▶ _Supplied passage_:

    “In 1990, they still were. That’s only less than 30 years ago. Back then, their combined economies were worth $14.4 trillion, being more than 6 times bigger than the E7, and amounting to a staggering 39 percent of the combined world GDP.

    “In a stunning change of fortunes, already by 2013, the E7 had surpassed the G7. Just a few years later, by 2017 (IMF estimates), the E7 has with $47.5 trillion pulled way ahead of the failing G7, which was left with $37.8 trillion, or 30 percent of the world total.”

    According to Hellevig, the trend is even more catastrophic for America’s allies as the share of the US of the G7 GDP is now 50 percent versus 41 percent in 1990.

    President Putin said before the BRICS summit that Russia shared the BRICS countries’ concerns over the unfairness of the global financial and economic architecture, which does not give due regard to the growing weight of the emerging economies.

▶ _Records supplied_:
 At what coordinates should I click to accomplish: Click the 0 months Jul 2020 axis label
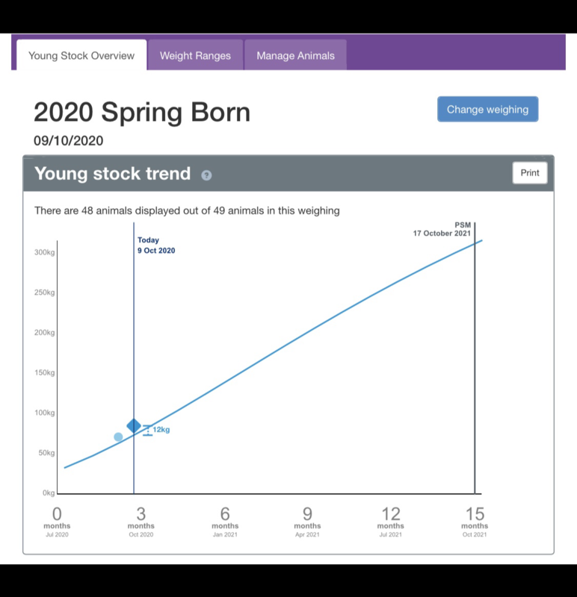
---
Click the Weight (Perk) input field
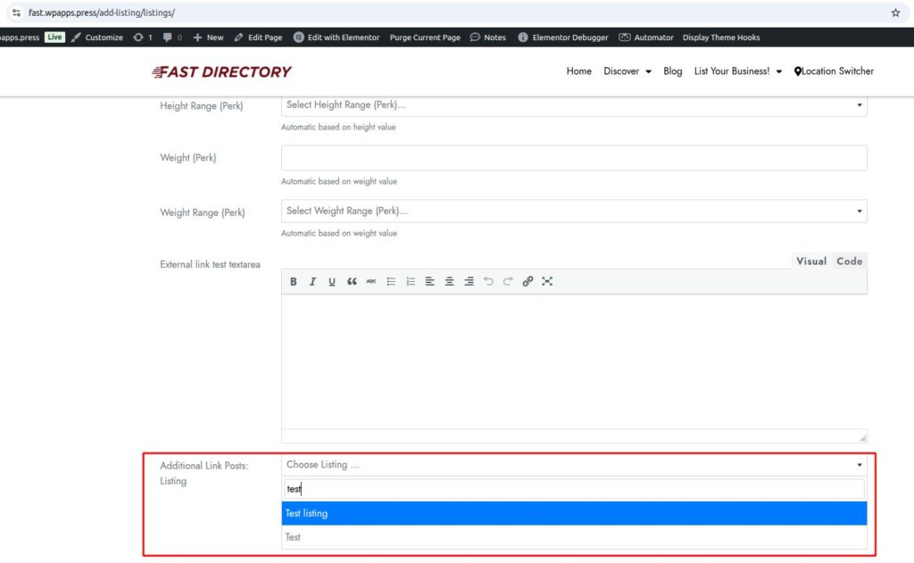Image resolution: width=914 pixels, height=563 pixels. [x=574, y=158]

▶ _Tasks for this exercise_:
A - Answer these questions from the passage on the E7 and G7 economies:
(i) By what year had the E7 surpassed the G7?
(ii) According to Hellevig, what is the US share of G7 GDP now, and what was it in 1990?
(iii) What did President Putin say Russia shared with the BRICS countries?
B - Reproduce the passage on the E7 and G7 economies word for word, from "According to Hellevig, the" up to and including "the emerging economies.".

▶ _Response list_:
A -
(i) 2013
(ii) 50 percent now, versus 41 percent in 1990
(iii) Their concerns over the unfairness of the global financial and economic architecture

B -
According to Hellevig, the trend is even more catastrophic for America’s allies as the share of the US of the G7 GDP is now 50 percent versus 41 percent in 1990.

    President Putin said before the BRICS summit that Russia shared the BRICS countries’ concerns over the unfairness of the global financial and economic architecture, which does not give due regard to the growing weight of the emerging economies.